Wednesday, February 17, 2010

2-9 through 2-13-10 Back into Chile- Carretera Austral, Villa Cerro Castillo, Parque Queulat, Futaleufu











































2-9-10: We drove northward most of the day and spent the night at a rustic guesthouse at Casa de Piedra Estancia. It was located about an hour south of the town of Perito Moreno (which we would be traveling through tomorrow). Gaby and Luke played outside a while in the early evening to burn off energy while the estancia's cows looked on curiously.

2-10-10: In the morning we navigated through Perito Moreno and crossed the border into Chile (again) at Paso Ingeniero Ibanez-Pallavinci (border checkpoint) and into the town of Ibanez. The stretch of gravel road between Argentina's and Chile's checkpoints made for an adventuresome ride; a winding and narrow road with many ups and downs to be precise. We ended up at Villa Cerro Castillo for the night at Camping La Araucaria. Cerro Castillo was another impressive mountain to see.

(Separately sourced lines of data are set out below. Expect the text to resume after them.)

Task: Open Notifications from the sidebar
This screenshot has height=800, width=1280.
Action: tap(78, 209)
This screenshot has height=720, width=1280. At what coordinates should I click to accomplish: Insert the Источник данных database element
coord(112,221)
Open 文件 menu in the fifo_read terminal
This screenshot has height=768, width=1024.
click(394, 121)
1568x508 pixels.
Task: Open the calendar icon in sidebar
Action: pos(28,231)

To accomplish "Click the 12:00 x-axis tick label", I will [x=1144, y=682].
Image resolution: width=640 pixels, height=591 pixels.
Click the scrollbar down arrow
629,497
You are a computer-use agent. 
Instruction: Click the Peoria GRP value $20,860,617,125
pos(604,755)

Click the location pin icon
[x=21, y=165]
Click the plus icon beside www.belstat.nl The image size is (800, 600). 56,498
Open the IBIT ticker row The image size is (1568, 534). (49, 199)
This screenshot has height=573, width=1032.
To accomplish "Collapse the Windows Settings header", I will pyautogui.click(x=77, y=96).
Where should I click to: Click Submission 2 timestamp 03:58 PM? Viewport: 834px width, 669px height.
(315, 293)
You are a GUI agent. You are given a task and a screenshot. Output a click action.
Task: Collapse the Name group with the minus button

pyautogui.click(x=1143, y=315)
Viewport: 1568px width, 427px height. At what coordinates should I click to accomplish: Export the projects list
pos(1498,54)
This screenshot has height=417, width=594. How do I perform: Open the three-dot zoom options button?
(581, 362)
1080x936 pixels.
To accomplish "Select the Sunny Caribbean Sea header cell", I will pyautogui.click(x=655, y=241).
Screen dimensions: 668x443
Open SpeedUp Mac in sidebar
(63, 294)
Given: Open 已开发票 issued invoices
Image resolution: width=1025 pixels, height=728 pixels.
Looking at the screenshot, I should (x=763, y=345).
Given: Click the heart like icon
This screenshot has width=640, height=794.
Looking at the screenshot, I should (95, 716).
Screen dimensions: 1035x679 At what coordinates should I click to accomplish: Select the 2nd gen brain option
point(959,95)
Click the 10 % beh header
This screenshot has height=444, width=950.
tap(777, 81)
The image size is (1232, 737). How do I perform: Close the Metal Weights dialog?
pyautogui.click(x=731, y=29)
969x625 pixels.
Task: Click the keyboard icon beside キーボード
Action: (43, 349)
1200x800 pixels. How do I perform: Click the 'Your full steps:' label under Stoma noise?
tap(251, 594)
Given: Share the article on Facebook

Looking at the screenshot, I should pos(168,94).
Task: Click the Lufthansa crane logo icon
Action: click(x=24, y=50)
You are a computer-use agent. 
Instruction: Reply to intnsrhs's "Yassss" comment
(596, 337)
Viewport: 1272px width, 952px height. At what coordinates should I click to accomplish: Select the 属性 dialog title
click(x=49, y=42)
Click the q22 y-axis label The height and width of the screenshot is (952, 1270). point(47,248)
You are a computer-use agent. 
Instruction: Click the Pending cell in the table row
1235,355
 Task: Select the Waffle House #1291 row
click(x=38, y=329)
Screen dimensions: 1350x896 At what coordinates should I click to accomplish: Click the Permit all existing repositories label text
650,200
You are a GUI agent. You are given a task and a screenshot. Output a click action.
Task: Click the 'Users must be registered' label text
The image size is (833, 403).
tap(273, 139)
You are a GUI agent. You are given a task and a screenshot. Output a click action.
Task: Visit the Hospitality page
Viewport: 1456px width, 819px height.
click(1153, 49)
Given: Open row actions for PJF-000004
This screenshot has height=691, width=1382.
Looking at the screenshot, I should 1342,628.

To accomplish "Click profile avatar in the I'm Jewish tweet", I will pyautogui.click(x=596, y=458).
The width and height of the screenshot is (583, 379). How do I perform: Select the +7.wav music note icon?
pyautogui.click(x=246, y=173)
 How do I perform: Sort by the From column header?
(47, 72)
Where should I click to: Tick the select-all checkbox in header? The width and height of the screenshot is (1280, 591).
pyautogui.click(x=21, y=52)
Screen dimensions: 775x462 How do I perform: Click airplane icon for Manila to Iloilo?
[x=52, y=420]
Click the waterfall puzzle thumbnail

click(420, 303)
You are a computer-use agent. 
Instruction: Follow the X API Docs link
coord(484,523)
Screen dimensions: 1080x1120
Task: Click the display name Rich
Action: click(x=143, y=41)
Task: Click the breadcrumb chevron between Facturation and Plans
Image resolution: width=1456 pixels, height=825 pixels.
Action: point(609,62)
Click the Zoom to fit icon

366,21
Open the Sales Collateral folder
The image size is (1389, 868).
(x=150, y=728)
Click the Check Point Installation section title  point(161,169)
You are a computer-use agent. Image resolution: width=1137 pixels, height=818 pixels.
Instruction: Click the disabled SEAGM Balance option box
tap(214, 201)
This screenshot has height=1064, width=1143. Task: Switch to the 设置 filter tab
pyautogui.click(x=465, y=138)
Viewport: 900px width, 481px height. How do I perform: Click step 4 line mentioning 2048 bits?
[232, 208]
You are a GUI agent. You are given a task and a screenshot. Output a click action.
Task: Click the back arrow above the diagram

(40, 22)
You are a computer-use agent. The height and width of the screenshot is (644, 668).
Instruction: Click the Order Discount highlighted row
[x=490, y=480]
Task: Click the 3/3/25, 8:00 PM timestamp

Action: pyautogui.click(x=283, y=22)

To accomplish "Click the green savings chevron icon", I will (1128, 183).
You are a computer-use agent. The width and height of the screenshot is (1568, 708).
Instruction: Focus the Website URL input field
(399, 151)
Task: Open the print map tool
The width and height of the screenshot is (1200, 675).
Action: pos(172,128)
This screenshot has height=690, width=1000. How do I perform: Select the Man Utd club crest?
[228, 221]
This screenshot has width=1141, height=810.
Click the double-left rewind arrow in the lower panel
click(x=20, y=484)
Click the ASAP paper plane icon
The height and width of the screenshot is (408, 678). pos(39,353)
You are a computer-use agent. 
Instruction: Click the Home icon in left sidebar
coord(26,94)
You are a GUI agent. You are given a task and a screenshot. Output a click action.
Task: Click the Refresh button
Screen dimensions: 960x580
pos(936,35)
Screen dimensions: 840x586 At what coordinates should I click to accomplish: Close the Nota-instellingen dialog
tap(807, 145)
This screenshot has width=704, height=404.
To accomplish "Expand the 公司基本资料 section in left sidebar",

The road from Ibanez, Chile is part of the Carretera Austral which ranks among the world's ultimate road trips. It runs 1240, mostly unpaved, kilometers alongside ancient forests, glaciers, pioneer farmsteads, turquoise rivers, majestic mountains, and the Pacific Ocean.

2-11-10: As we left Villa Cerro Castillo in the morning, I happened to spot 2 huemuls (Andean deer) in the field alongside the highway. We stopped for photos since they are elusive animals and are not frequently seen even by the locals. We continued our drive along the Carretera Austral through Coyhaique, through an enchanted forest, and ended up at Parque Nacional Queulat. We set up the tent and since it was still sunny and warm, we decide to go on a trek (it was 6:45 pm). We crossed some raging whitewater on a wooden slat and rope bridge then took the trail for the Mirador to Ventisquero Colgante (Hanging Glacier). The trail ascended through a forest thick with ferns, southern beech, and inpenetrable foilage. We reached the lookout at 8:15 pm and waited about 15 minutes for the glacier to break off but it wasn't to be. We couldn't wait any longer; the ascent took 1-1/2 hrs and the descent would easily take an hour. We arrived back at our camp around 9:30 pm with barely enough remaining light to see by.

The name Queulat means 'distant lands'; a name likely given by the native Chonos people. The mean annual rainfall in this area measures between 350-400 cm!

2-12-10: During our drive to Futaleufu, we stopped for another photo op. I spotted a strange-looking bird in a tree and looked it up in our flora and fauna guide; it turned out to be a male cara cara. Adolfo's B & B was our home base for 2 nights as we explored the town of Futaleufu. Mike and I checked on some rafting companies and made a deal with Futaleufu Explore to go on 2 raft trips with a night stay at the company lodge alongside the beautiful Rio Futaleufu. The 1st trip would consist of a guided, family float on the Rio Azul which had class 3 rapids. The 2nd trip would be Mike and I on a guided trip down the Rio Futaleufu (a dream of Mike's for 20 yrs) while the kids stayed at the lodge with one of the owner's teenage daughter and couple of employees.